Глаза скользнули по предмету – проржавевший, но ещё узнаваемый. Магазин от пистолета-пулемёта Шпагина.
– Там ещё пара касок валяется, – кивнул собеседник через плечо. – Череп, большеберцовая кость, рёбра. Наши солдатики заходили, эдак годах в 40-х. Вишь, как оно? Варнавский годами бился с проходом сюда, а тут побывали все, кроме нас. Городов понастроили, мосты, акведуки. Много чего рассмотрел, пока тащила сюда… Сколько ж этих троп открывается?..
– Не дёргайся… – Борис заканчивал накладывать на плечо повязку.
Сыч ровно не сидел – будто два шила разом вставили в одно место: крутил головой и с любопытством рассматривал стены. Едва не погиб, но когнитивная способность у него всегда была на высоте, всё примечал, почти как Макс. Присвистнул, когда разглядел нечто в одном из рисунков, украсившем дальнюю стену посередине. Полез за примитивным цифровым аппаратом; видимо, так же собирал для Варнавского отчёт. Для своего Размика Эдуардовича, разумеется, который оставался жить в 90-х.
– Как тебя сюда одного отправили, с таким снаряжением?.. – спросил между делом Борис, не переставая удивляться этому. – Ну, мы-то хоть знали, что вид этот не имеет прайда, парами живут или одиночки. Ты ж ведь и этого не знал?
Репейников сначала не ответил. Потом кхекнул весело. Подставил бок под вторую повязку.
– Как отправили, говоришь?.. – переспросил он. – А знаешь, как римские командиры заставляли идти легионеров в бой? Ну, когда тем не очень хотелось? Пугали децимацией. Те после такого дрались до усёру. Уже и команду «отбой» дадут, а они всё сражаются. Силой с поля волочат, они – зубами, когтями в землю, в траву. Плачут, сопротивляются. Во как умели боевой дух поднимать!..
Борис с недоверием глянул на бывшего начальника. Конечно. Затрясся – смеётся ещё над ним. Этого никакой децимацией не заставишь, сам, поди, и вызвался, все риски взял на себя, поскольку один. Вполне даже мог заглянуть из любопытства. Вот только команду ему здесь пообещали, сказали, что встретит их, и обозначили примерное место. Интересно, на что другой Варнавский, из раннего времени, рассчитывал? Что так всё просто и сложится, люди из разных параллелей легко договорятся? Чёрт те что…

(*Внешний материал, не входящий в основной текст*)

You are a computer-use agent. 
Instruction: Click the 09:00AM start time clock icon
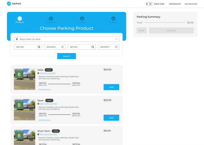62,47
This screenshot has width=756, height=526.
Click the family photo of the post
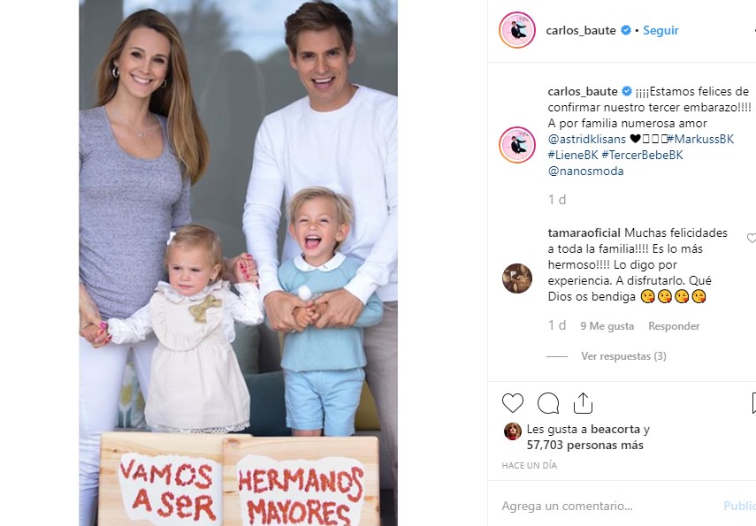(238, 263)
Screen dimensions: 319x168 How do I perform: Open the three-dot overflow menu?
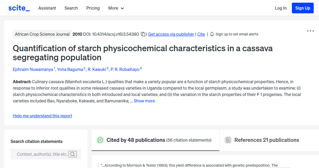[310, 31]
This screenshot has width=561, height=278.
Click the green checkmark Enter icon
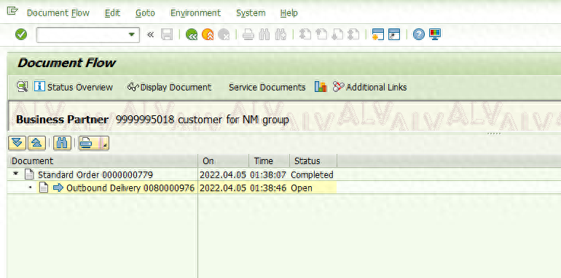click(21, 34)
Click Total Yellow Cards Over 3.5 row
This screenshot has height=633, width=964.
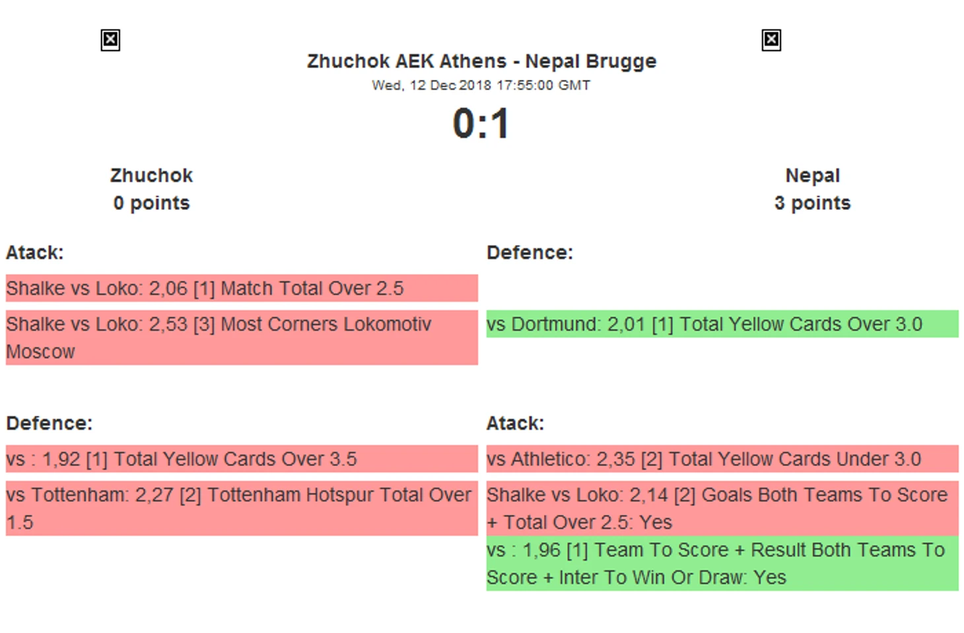coord(242,459)
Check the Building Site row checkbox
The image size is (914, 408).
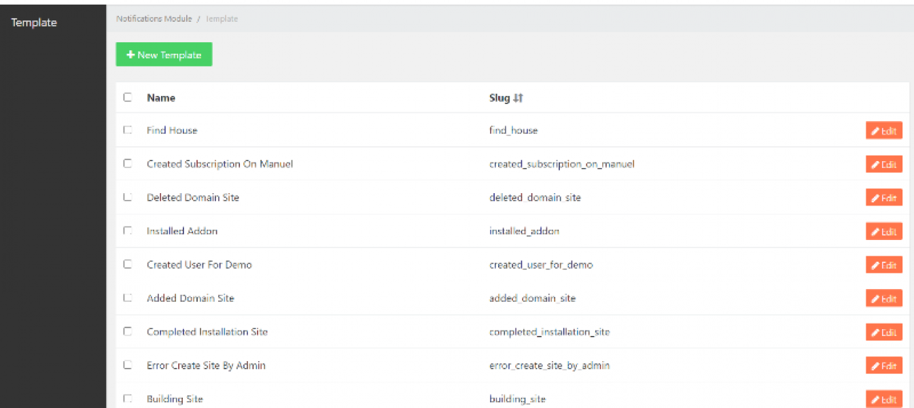127,398
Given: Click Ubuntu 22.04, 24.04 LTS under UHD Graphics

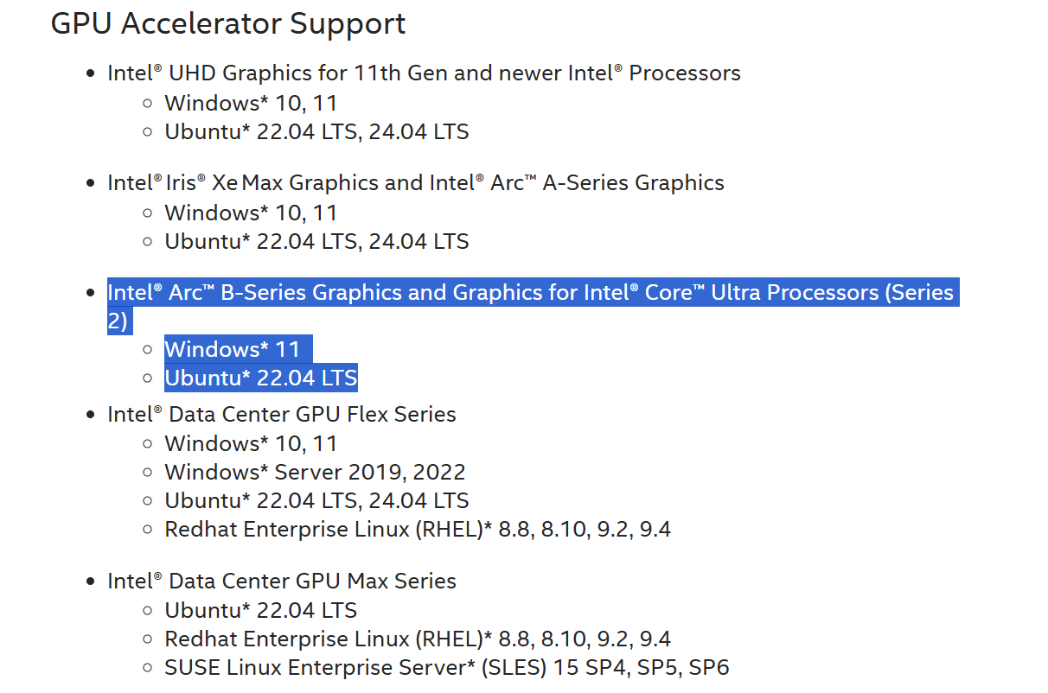Looking at the screenshot, I should pos(316,132).
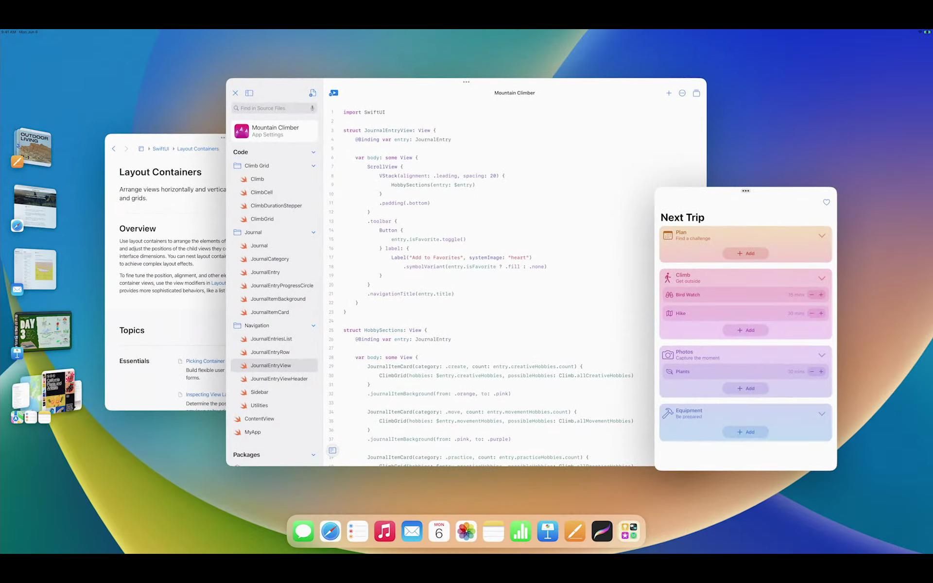Click Add button under Photos section
The width and height of the screenshot is (933, 583).
tap(745, 388)
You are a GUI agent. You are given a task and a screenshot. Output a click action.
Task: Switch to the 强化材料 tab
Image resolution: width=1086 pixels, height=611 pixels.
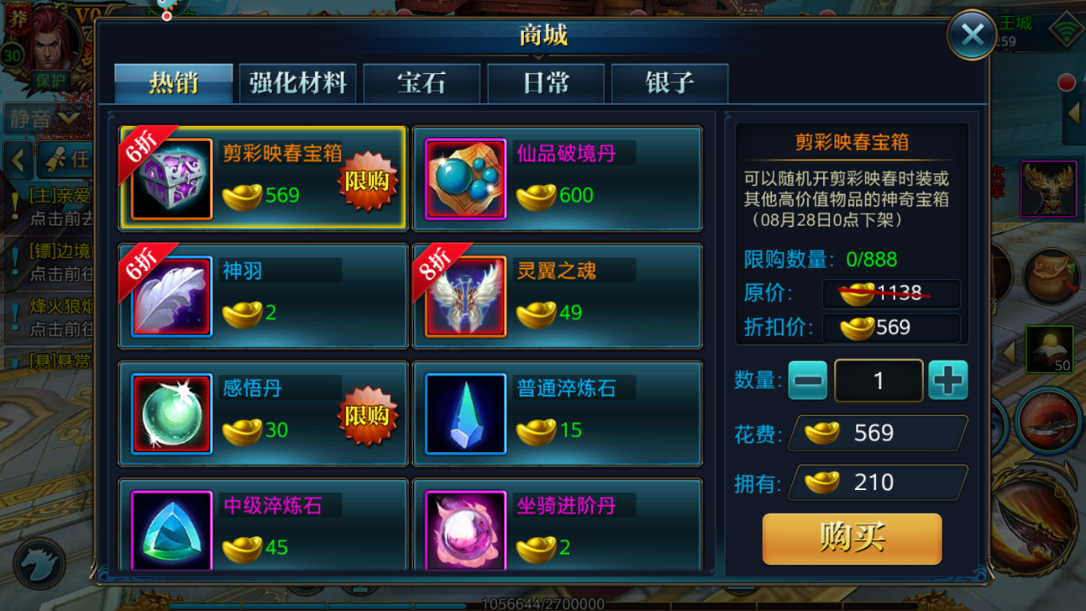pyautogui.click(x=298, y=83)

Где-то в подземелье хрустнуло. Видимо, в одном из коридоров, соединявшем залы. И снова тишина.
Ружьё нацелилось в темноту, Сыч достал пистолет.
– Не боись, – сказал он. – Тут всё хрустит. Здесь мы её услышим, хрен подберётся…
– Давай уходить отсюда, – сказал Борис и помог товарищу подняться.
Репейников хотел было отстраниться, но помощь всё же принял – от кровопотери слегка покачивало.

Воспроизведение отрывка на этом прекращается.